# [TASK TO CARRY OUT]
Lines from the one containing "The width and" through the final line of the data, restated word for word and free of pictures, make up the whole answer.

Screenshot grounding data:

····················

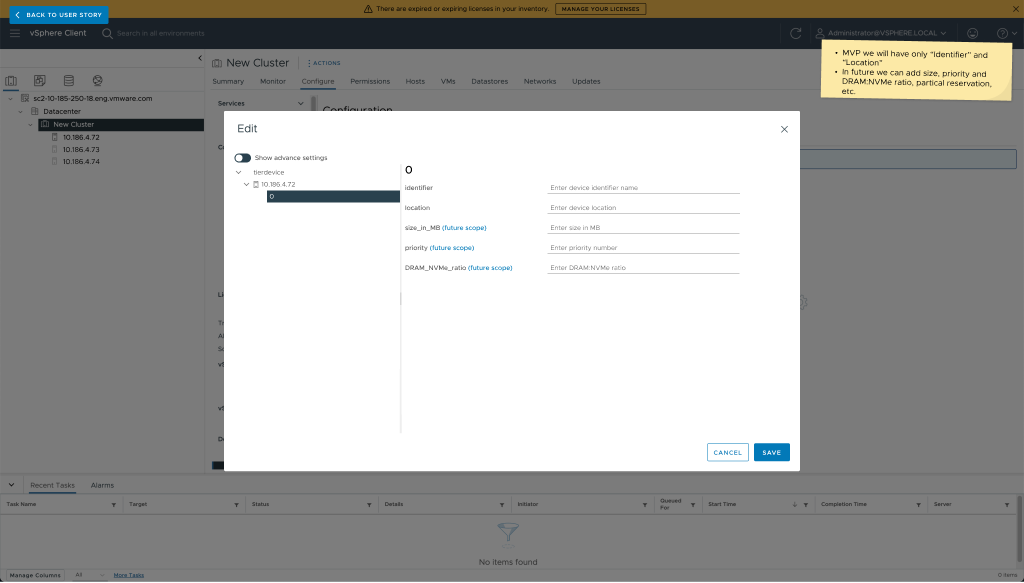The image size is (1024, 583).
Task: Click Manage Your Licenses button
Action: [x=600, y=9]
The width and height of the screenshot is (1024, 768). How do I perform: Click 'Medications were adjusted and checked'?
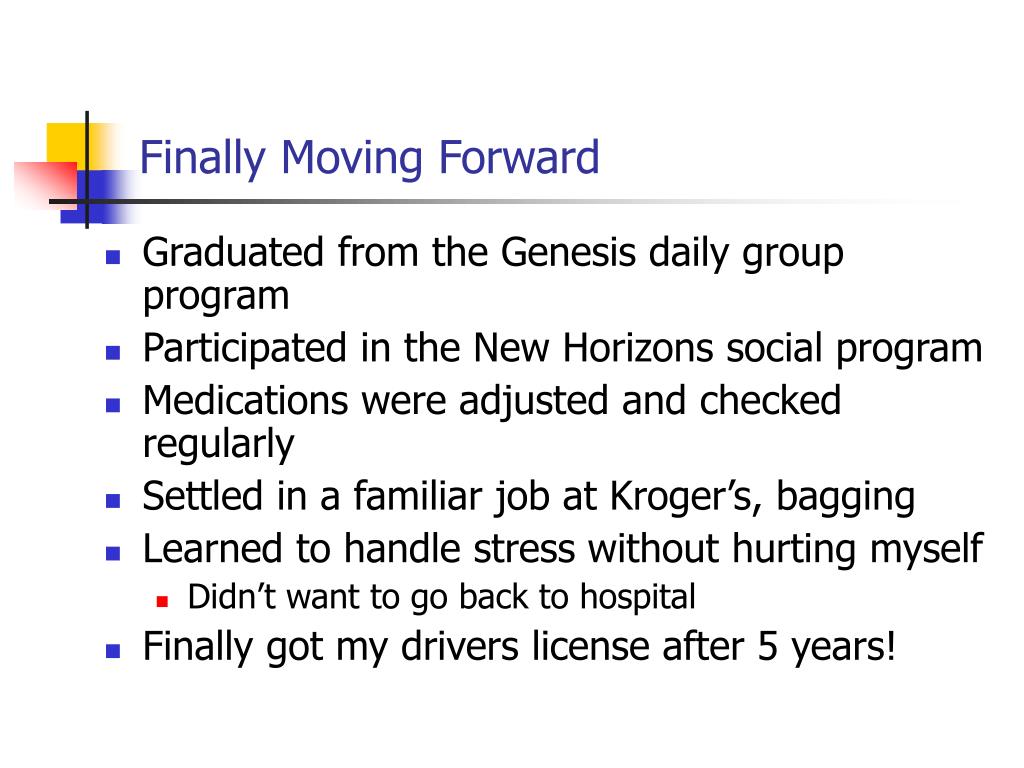[x=491, y=400]
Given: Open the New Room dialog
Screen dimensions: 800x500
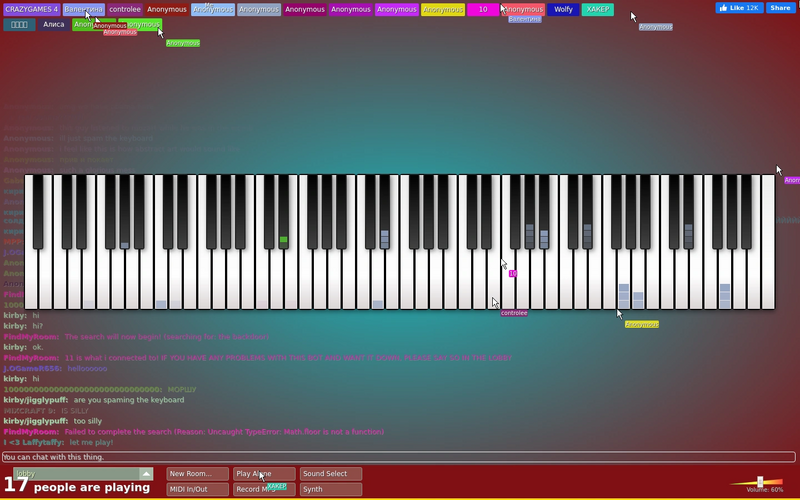Looking at the screenshot, I should [x=197, y=474].
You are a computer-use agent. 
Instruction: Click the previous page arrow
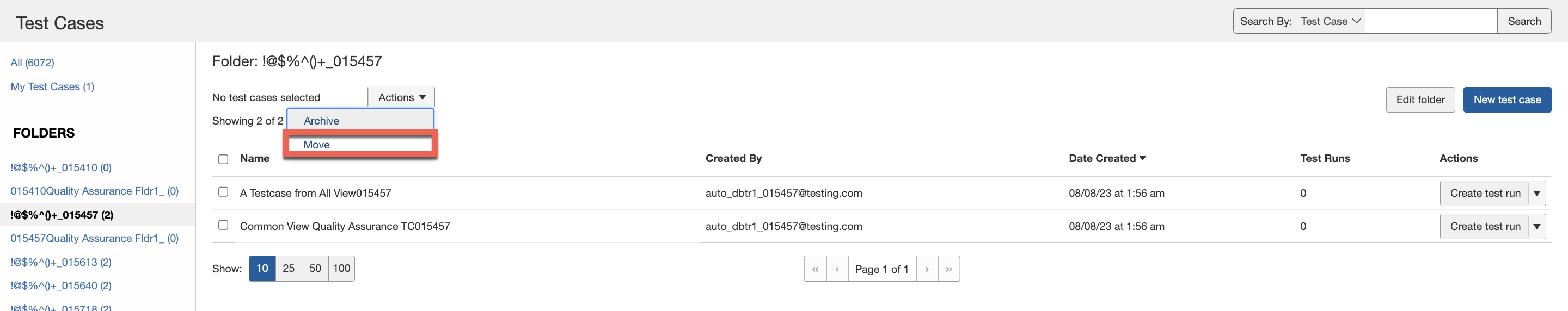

····················

# [TASK OUTPUT]
The width and height of the screenshot is (1024, 768). How do I perform: Click 'Medications were adjusted and checked'?
[x=491, y=400]
Given: Open the New Room dialog
Screen dimensions: 800x500
Looking at the screenshot, I should [x=197, y=474].
You are a computer-use agent. 
Instruction: Click the previous page arrow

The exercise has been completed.